Sembari menunggu, bekas gedung sekolah tersebut sudah difungsikan. Walau hanya sebatas penyimpanan logistik dan berkumpulnya relawan. Langkah ini sekaligus mempermudah adanya koordinasi antar relawan.

Hari menuturkan keberadaan Tamiya sangat solutif. Koordinasi menjadi salah satu kendala penting berkomunikasi dengan relawan. Terutama untuk mengumpulkan para relawan dalam satu lokasi. Hingga akhirnya gedung sekolah diserahkan ke BPBD untuk dikelola.

“Kami dulu kebingungan kalau harus mengumpulkan para relawan. Jumlah relawan ditambah kampung tanggap bencana (KTB) itu tidak sedikit. Jadi selain tempat logistic juga menjadi titik awal koordinasi,” katanya.

Kooordinasi dalam sebuah mitigasi bencana sangatlah penting. Tujuannya untuk menghindari salah langkah dalam manajemen bencana.

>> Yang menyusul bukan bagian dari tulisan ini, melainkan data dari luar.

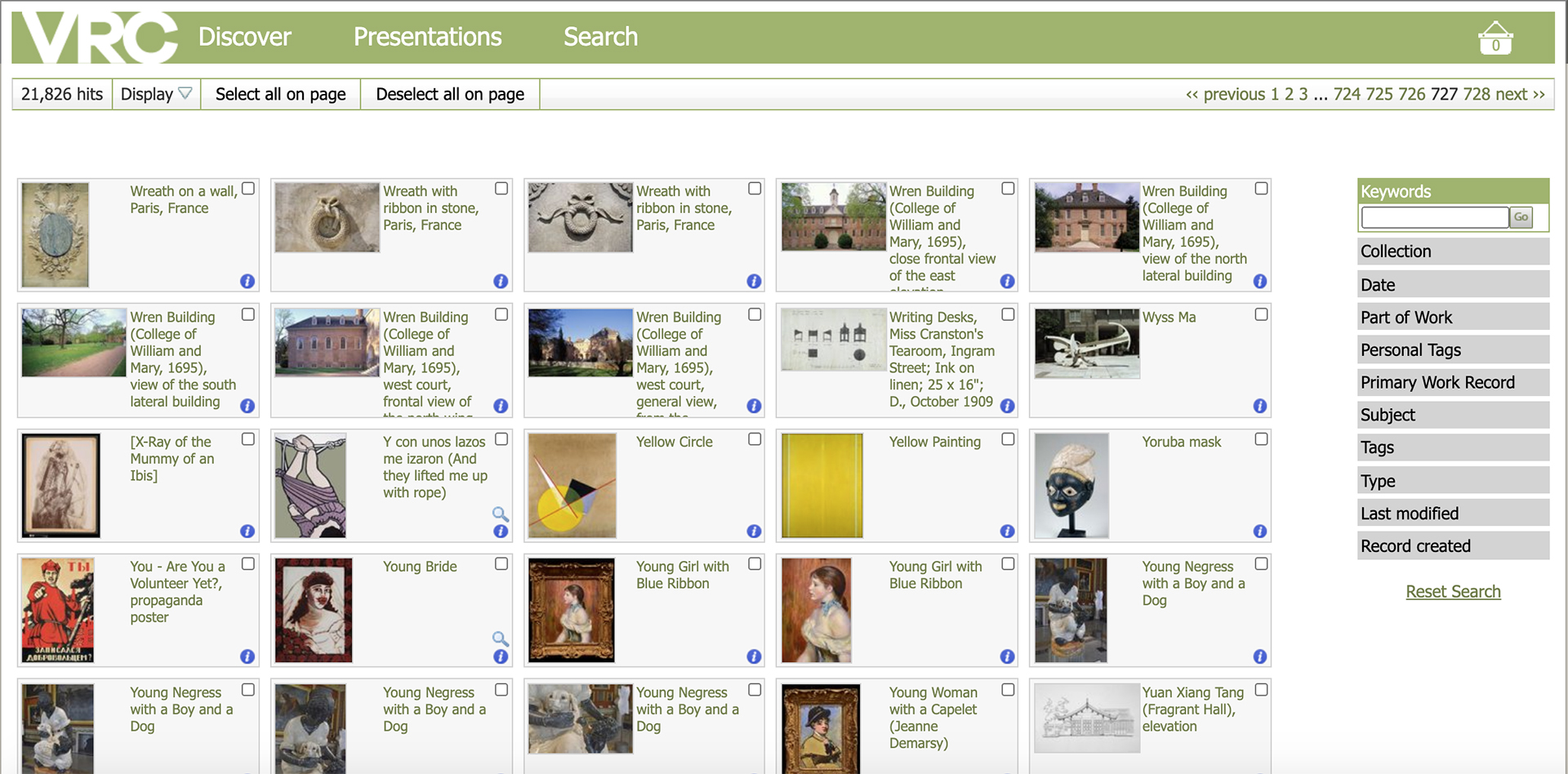Show info for Wyss Ma item
Viewport: 1568px width, 774px height.
pos(1260,407)
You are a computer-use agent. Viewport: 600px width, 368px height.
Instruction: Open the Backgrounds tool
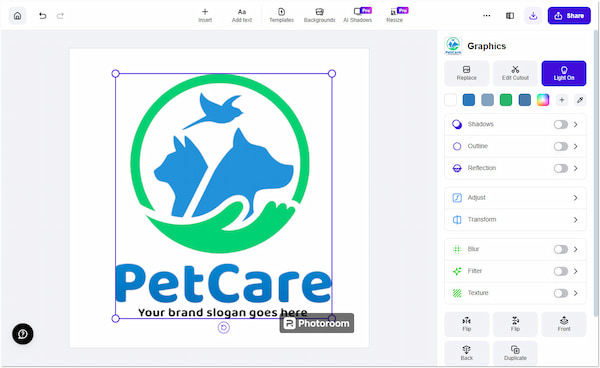320,15
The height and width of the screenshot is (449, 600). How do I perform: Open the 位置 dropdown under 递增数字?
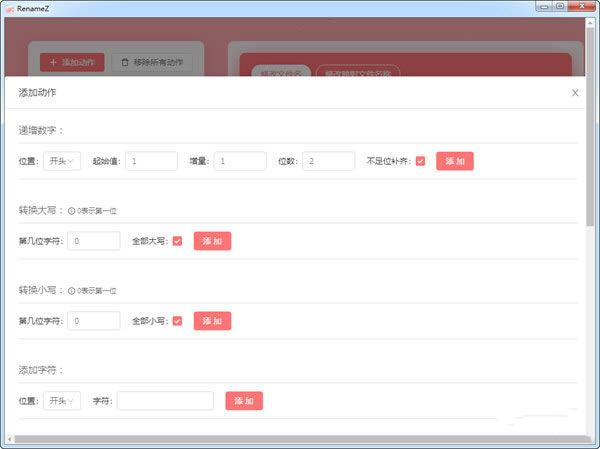(62, 161)
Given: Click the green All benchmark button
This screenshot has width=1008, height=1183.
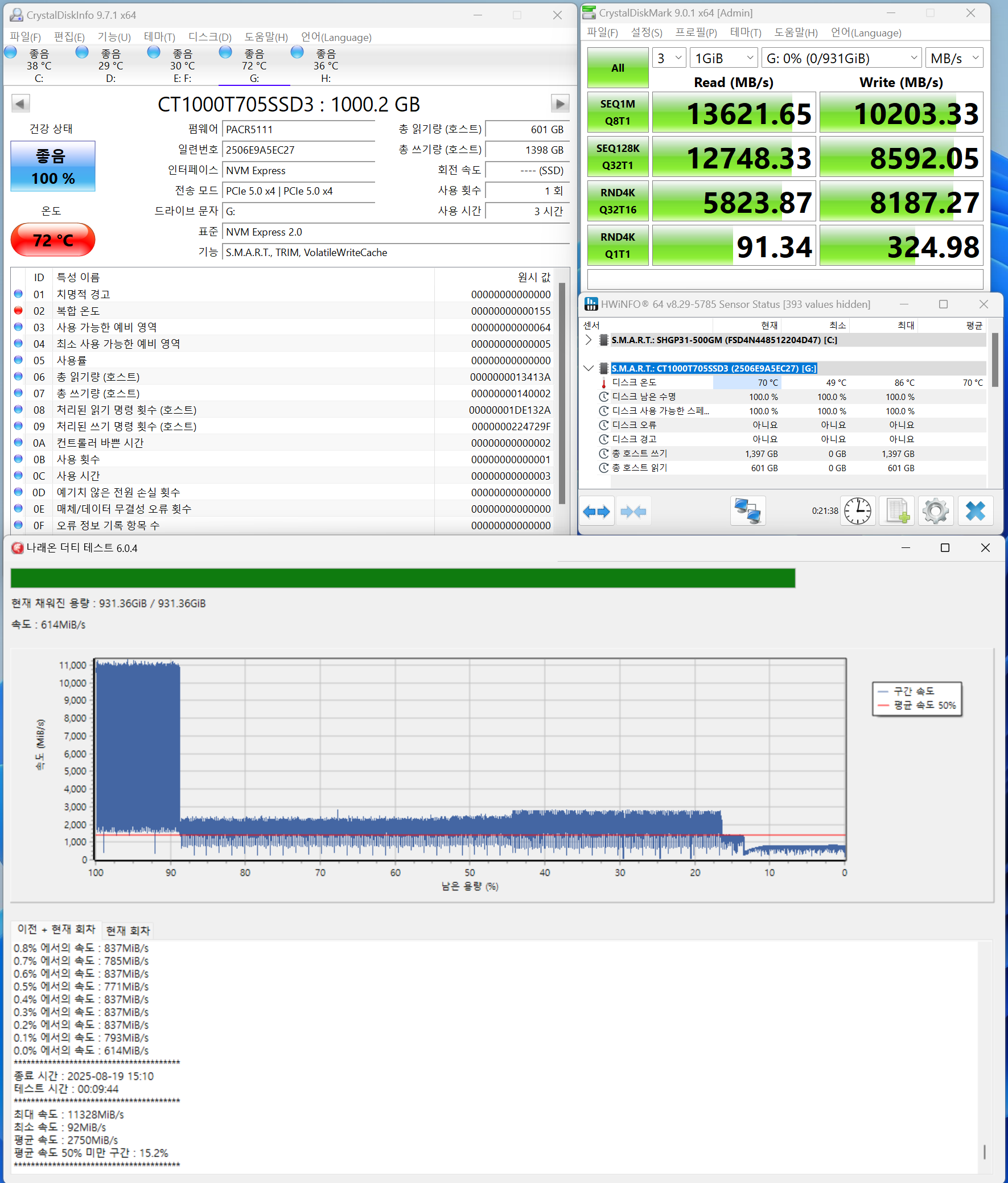Looking at the screenshot, I should pos(618,68).
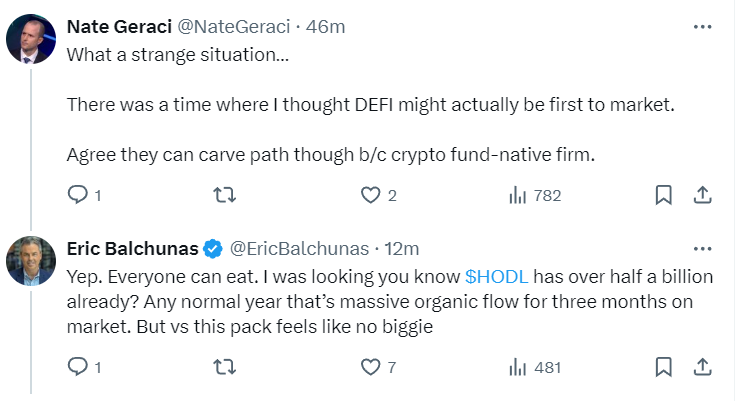View analytics for Eric Balchunas's tweet

click(518, 367)
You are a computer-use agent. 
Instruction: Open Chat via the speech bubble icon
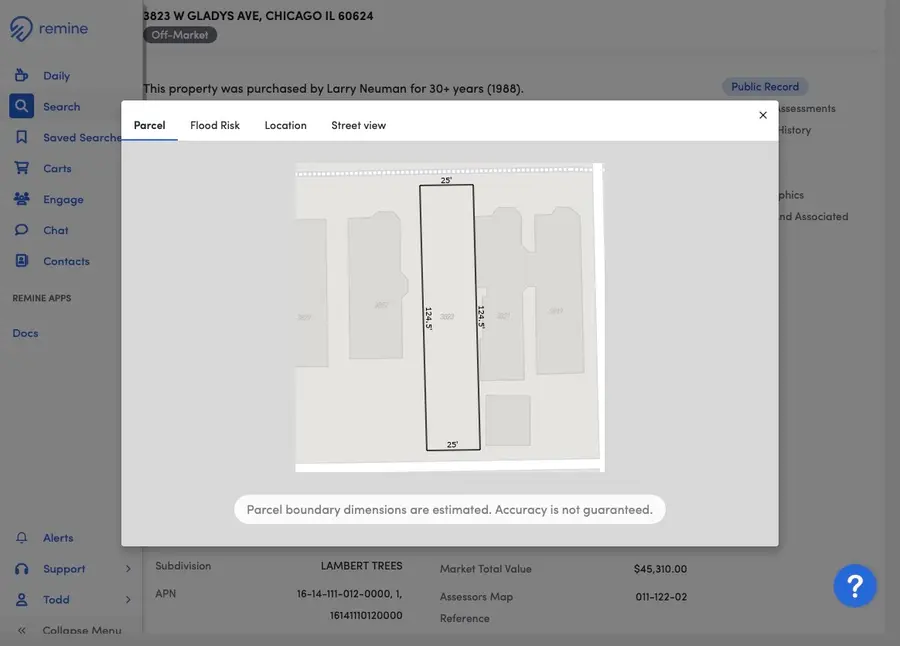[22, 229]
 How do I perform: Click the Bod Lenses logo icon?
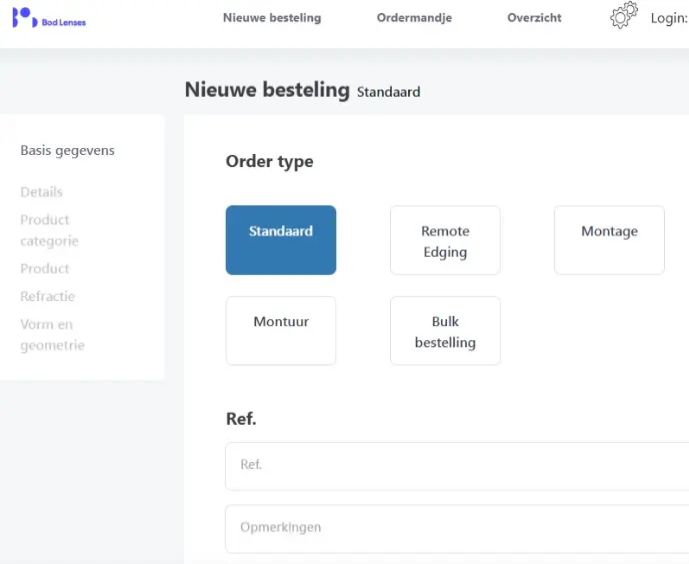click(24, 18)
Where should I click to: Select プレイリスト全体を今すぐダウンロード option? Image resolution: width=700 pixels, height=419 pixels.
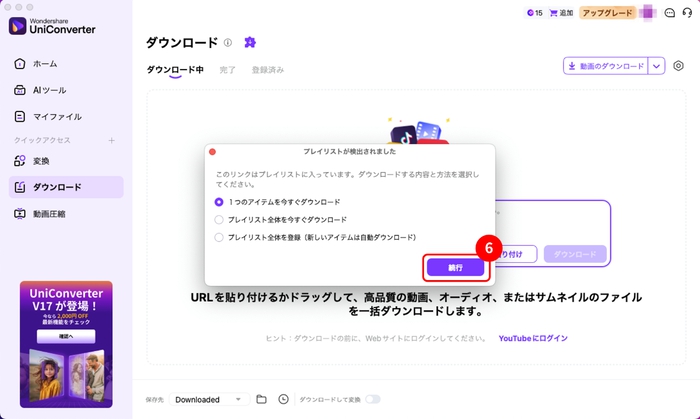point(220,219)
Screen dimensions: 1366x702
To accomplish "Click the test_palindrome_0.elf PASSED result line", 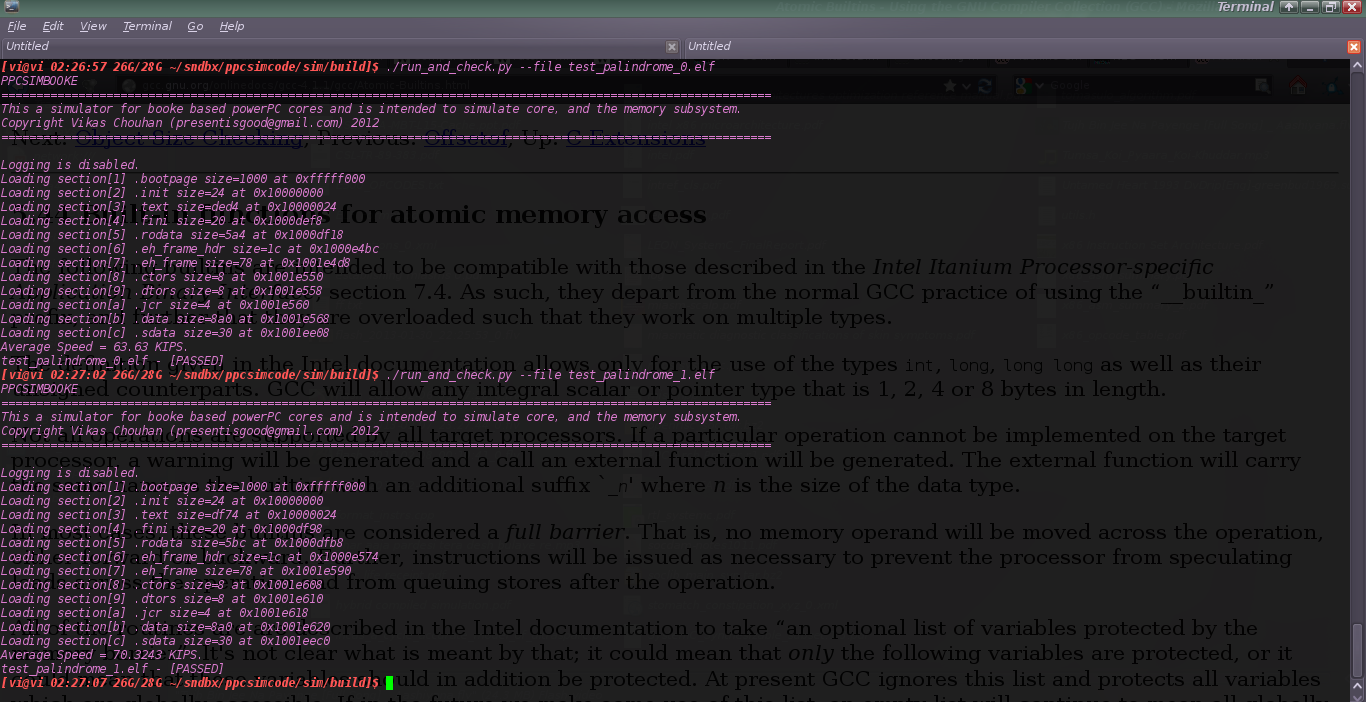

Juga untuk menghindari adanya benturan antar relawan. Mulai dari pembagian peran hingga distribusi logistic.

“Menjadi tempat bertemunya stakeholder kebencanaan. Bisa dibilang juga semacam pusat komando. Jangan sampai mereka bergerak di lapangan tanpa ada koordinasi,” ujarnya. (dwi/pra/rg)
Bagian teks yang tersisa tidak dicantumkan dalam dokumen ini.